Le comportement des pongistes à Nice, dans le cadre des Jeux de la Francophonie il y a une semaine, a été exemplaire, selon Vimal Basanta Lala, qui agissait comme coach lors du rendez-vous français. Ce dernier, président de la commission technique de l’Association mauricienne de tennis de table (AMTT), a rencontré les autres membres de la commission pour un bilan.
La performance des pongistes en terre française est considérée comme un exploit par les membres de l’AMTT. En effet, avec deux quarts de finale d’affilée — double mixte et simple hommes —, Maurice a frôlé une médaille. « C’est la première fois que Maurice atteint ce stade de la compétition lors de Jeux aussi importants », note l’entraîneur national Rajessen Desscann.
La performance mauricienne est d’autant plus honorable que Maurice a pris le dessus sur des pongistes venant des pays tels que le Maroc et le Congo, pour ne citer que ceux-là. « Cette performance veut tout dire pour les joueurs. Ils se sont vraiment surpassés. »
Ainsi, le Mauricien Akhilen Yogarajah, basé en France et sociétaire du Club Le Vallois, a justifié toute la confiance placée en lui en passant des caps importants. « La performance d’Akhilen est très significative pour le tennis de table mauricien. Cela montre qu’avec un bon encadrement, on peut aller loin », poursuit Rajessen Desscann.
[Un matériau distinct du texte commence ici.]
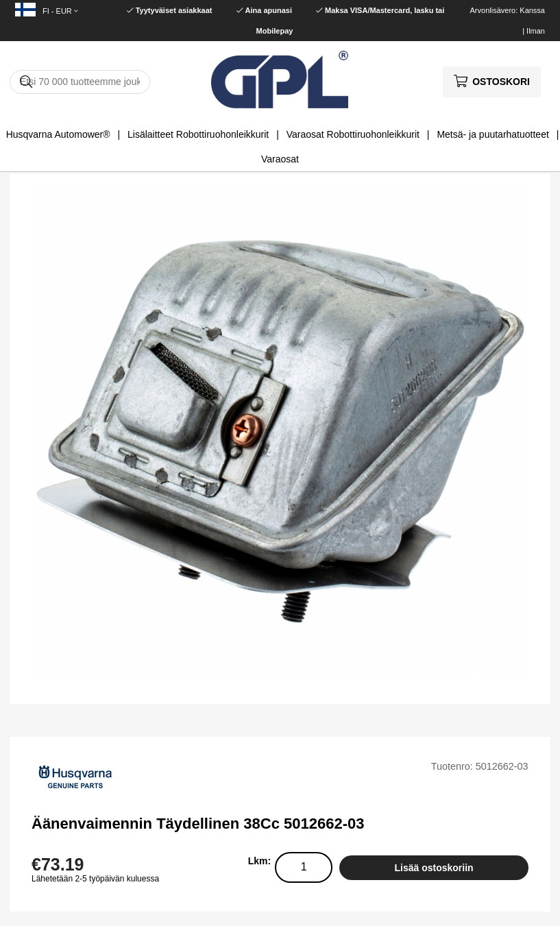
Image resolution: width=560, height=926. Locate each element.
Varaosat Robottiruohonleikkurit (353, 134)
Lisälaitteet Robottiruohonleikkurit (198, 134)
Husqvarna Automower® (58, 134)
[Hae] (80, 82)
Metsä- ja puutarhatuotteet (492, 134)
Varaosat (280, 159)
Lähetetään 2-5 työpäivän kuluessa (95, 879)
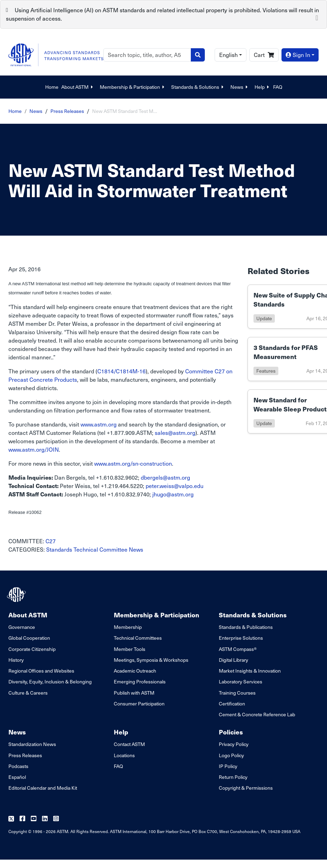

Mais en quarts de finale, il est malheureusement tombé sur plus fort que lui. Le Belge Julien Indeherberg s’est avéré plus réaliste, alors que le Mauricien avait trois balles de match. « Il n’a pas seulement joué de malchance. Il a été victime d’un manque d’expérience. Cependant, on peut dire qu’il s’est bien débrouillé », analyse le coach.
De plus, Indeherberg a remporté, depuis le début de l’année, trois étapes du circuit ProTour européen. « C’est dire que le joueur était vraiment fort. Mais nous avons tous salué la performance d’Akhilen. »
Ce qui a poussé l’AMTT à formuler une demande auprès des autorités pour que le pongiste bénéficie d’une bourse de haut niveau. « Il a repris l’université. Comme il est un joueur qui a un brillant avenir devant lui, nous dresserons un calendrier de compétitions internationales, puis trouverons les moyens de le faire participer. »
En féminin, Caroline Ramasawmy a laissé un goût d’inachevé. Sa deuxième place dans la poule où elle était alignée lui a été fatale, elle qui a dû se contenter de voir son adversaire, la Polonaise Maya Krzcwicka, passer devant elle pour accéder aux quarts de finale. Mais elle affiche à son bilan une victoire contre la Congolaise Mwana Mbuta. « Sa performance est honorable. Elle était à deux doigts de décrocher une qualification pour les quarts de finale. Mais sa défaite a tout chamboulé », fait ressortir Rajessen Desscann.
Maintenant que les Jeux de la Francophonie sont terminés, le comité technique accordera toute son attention à la préparation des huit pongistes qui se rendront à Djibouti en janvier prochain pour les Jeux de la CJSOI. « Ces Jeux sont très importants. Ils permettront d’évaluer la santé du tennis de table mauricien. »
Mais surtout, la sélection mauricienne possède des arguments à faire valoir lors de cette compétition. Les pongistes figurent actuellement parmi les meilleurs de la région. « Nous avons toutes les chances de médailles. Même si nous connaissons le niveau de nos adversaires, je pense que tout le monde pourra faire face et s’en sortir », conclut Rajessen Desscann.